Work task: If a line of the records holds the word "computer", copy it out.

━━━━━━━━━━

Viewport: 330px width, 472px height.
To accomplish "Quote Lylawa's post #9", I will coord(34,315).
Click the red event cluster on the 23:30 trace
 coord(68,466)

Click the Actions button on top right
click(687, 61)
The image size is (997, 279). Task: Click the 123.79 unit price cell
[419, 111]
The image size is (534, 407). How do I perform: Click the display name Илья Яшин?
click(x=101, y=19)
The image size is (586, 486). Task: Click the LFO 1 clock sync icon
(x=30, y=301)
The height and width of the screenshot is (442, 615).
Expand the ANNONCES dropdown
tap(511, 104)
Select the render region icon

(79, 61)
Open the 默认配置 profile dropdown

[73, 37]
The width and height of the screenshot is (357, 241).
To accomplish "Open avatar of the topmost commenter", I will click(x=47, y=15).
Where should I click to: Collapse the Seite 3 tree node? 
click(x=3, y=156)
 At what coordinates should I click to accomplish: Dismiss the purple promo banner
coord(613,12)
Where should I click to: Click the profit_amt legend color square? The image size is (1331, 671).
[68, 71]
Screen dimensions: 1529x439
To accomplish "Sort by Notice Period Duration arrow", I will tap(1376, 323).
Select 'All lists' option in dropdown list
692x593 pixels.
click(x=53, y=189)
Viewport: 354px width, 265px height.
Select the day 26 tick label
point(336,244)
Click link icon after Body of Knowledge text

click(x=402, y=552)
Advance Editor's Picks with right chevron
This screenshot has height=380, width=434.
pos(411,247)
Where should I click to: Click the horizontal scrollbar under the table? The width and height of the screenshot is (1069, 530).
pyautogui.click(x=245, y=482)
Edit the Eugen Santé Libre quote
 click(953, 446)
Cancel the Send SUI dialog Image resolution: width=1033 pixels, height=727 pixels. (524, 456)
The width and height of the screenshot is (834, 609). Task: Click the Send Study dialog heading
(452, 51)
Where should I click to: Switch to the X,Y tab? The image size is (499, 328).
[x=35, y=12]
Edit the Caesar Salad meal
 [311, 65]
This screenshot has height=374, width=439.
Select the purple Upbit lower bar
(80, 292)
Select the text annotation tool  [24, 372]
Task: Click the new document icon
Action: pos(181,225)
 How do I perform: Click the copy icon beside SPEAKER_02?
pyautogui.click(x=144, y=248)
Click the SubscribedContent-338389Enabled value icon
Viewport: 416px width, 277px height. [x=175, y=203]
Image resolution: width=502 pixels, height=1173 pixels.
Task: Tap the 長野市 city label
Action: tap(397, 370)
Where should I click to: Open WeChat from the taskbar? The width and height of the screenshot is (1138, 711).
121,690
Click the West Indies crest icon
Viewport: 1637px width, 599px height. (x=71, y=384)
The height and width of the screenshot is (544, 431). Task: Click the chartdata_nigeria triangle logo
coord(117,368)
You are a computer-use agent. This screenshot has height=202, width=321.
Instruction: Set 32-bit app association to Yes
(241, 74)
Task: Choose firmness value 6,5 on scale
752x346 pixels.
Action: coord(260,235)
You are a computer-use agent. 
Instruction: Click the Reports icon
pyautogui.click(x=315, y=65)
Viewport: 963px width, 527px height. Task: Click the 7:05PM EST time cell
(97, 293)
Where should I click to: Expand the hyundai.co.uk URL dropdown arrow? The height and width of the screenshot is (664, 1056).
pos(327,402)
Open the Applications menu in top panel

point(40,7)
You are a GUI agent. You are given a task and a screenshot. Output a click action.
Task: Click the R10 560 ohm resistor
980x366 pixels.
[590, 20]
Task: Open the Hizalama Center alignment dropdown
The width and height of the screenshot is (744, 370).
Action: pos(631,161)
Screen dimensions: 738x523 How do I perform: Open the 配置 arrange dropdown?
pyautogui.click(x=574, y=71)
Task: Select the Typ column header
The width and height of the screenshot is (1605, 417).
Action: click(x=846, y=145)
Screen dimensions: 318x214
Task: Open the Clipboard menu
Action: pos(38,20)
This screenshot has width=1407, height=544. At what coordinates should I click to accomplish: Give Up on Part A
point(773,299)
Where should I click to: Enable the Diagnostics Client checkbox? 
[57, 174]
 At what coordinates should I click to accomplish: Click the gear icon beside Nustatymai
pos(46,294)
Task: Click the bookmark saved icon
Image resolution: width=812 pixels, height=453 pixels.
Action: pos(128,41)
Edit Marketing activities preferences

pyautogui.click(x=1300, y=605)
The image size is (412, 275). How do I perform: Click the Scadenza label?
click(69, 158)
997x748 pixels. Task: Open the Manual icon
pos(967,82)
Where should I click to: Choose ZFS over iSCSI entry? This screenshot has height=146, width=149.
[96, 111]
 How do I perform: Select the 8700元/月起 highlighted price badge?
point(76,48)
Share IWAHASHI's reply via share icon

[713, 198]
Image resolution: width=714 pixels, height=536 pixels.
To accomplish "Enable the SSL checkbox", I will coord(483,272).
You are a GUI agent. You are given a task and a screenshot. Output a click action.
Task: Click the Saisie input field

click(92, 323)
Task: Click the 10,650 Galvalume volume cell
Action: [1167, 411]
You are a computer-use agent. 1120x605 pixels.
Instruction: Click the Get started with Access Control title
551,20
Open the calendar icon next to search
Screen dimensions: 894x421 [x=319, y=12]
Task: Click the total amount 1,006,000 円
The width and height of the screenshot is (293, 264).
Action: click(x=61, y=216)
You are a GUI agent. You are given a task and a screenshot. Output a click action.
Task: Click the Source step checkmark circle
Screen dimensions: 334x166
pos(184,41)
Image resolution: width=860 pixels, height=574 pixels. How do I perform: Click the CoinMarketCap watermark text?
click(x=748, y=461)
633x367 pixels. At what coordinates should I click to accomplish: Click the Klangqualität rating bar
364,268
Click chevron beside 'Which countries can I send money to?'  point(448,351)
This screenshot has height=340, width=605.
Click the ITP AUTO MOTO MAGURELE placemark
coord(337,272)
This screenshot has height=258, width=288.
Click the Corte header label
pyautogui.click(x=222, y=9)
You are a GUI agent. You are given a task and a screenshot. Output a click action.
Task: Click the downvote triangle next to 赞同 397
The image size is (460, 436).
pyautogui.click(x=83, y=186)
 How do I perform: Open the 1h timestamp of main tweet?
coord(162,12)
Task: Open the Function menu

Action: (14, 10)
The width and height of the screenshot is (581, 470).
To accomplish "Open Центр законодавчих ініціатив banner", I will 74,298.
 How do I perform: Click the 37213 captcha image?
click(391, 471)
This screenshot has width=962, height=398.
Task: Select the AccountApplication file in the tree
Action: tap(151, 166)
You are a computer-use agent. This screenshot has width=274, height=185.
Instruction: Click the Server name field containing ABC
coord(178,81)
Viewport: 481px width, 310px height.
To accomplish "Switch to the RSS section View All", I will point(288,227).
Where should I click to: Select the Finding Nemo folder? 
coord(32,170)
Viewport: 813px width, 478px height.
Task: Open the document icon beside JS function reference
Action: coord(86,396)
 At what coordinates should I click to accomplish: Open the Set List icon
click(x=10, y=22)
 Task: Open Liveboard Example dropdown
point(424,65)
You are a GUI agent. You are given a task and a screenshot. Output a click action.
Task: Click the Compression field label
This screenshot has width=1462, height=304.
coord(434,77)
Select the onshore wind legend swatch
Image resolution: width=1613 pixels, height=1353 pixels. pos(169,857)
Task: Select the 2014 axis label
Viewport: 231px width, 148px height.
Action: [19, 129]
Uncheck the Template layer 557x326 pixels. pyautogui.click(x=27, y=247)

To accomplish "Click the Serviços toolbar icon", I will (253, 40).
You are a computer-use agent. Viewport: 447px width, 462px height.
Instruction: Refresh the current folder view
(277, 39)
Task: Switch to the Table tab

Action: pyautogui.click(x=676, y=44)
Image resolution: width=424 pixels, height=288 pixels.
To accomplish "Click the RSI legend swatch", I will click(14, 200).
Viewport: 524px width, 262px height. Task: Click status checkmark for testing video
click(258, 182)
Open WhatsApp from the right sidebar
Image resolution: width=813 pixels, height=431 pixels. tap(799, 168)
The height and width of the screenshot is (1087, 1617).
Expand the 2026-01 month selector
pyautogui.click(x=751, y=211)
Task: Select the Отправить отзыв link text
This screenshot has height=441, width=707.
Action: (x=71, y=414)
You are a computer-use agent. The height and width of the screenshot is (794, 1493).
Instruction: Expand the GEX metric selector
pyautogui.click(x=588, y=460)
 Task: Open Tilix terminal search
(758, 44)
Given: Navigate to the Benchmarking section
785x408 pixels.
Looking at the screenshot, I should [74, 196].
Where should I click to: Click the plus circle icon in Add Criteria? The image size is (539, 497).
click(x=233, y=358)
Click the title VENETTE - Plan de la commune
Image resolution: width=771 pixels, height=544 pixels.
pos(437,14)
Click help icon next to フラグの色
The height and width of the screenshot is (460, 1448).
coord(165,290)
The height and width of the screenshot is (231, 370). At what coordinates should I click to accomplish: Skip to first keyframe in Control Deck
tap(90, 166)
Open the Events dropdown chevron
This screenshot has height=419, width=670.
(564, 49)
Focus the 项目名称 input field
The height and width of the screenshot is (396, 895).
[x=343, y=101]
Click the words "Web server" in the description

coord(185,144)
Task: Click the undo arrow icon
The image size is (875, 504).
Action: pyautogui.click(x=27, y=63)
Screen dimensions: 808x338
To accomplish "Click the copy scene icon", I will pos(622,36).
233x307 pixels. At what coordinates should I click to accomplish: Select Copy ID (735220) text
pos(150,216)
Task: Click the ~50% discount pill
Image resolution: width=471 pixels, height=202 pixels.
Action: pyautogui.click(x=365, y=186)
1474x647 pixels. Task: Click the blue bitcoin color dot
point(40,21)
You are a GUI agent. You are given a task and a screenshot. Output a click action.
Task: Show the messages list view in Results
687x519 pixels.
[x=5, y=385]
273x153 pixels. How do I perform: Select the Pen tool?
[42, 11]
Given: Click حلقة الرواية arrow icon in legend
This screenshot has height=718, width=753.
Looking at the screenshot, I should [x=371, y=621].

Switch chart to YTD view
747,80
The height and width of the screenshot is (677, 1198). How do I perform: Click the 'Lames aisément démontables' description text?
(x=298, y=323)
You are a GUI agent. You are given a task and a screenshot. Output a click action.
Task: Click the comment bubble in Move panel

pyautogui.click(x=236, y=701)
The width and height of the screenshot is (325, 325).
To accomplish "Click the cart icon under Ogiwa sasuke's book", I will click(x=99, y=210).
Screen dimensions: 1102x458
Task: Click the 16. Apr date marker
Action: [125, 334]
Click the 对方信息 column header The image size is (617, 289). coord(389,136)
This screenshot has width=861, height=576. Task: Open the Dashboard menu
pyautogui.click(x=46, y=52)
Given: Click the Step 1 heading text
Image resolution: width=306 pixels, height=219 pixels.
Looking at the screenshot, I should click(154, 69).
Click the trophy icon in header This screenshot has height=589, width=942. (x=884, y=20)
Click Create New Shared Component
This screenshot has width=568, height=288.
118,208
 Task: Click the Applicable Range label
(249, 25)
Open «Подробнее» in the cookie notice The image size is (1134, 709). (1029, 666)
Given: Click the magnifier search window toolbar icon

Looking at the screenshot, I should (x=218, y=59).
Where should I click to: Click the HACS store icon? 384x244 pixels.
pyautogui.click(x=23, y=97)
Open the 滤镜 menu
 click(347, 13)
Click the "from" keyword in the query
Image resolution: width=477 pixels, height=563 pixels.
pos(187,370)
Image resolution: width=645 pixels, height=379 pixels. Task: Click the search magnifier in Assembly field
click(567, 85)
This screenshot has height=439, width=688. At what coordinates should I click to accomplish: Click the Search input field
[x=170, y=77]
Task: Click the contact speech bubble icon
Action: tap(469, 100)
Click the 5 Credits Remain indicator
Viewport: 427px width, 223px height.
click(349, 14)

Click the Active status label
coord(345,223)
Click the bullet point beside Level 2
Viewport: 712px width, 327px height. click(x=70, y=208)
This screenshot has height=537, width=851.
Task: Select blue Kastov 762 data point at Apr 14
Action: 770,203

━━━━━━━━━━

Task solution:
You are a computer-use agent. This screenshot has height=202, width=321.
You are a computer-use agent. 
You are a computer-use agent. 1120x605 pixels.
You are a computer-use agent. This screenshot has width=274, height=185.
You are a computer-use agent. Viewport: 447px width, 462px height.
You are a computer-use agent. The height and width of the screenshot is (794, 1493).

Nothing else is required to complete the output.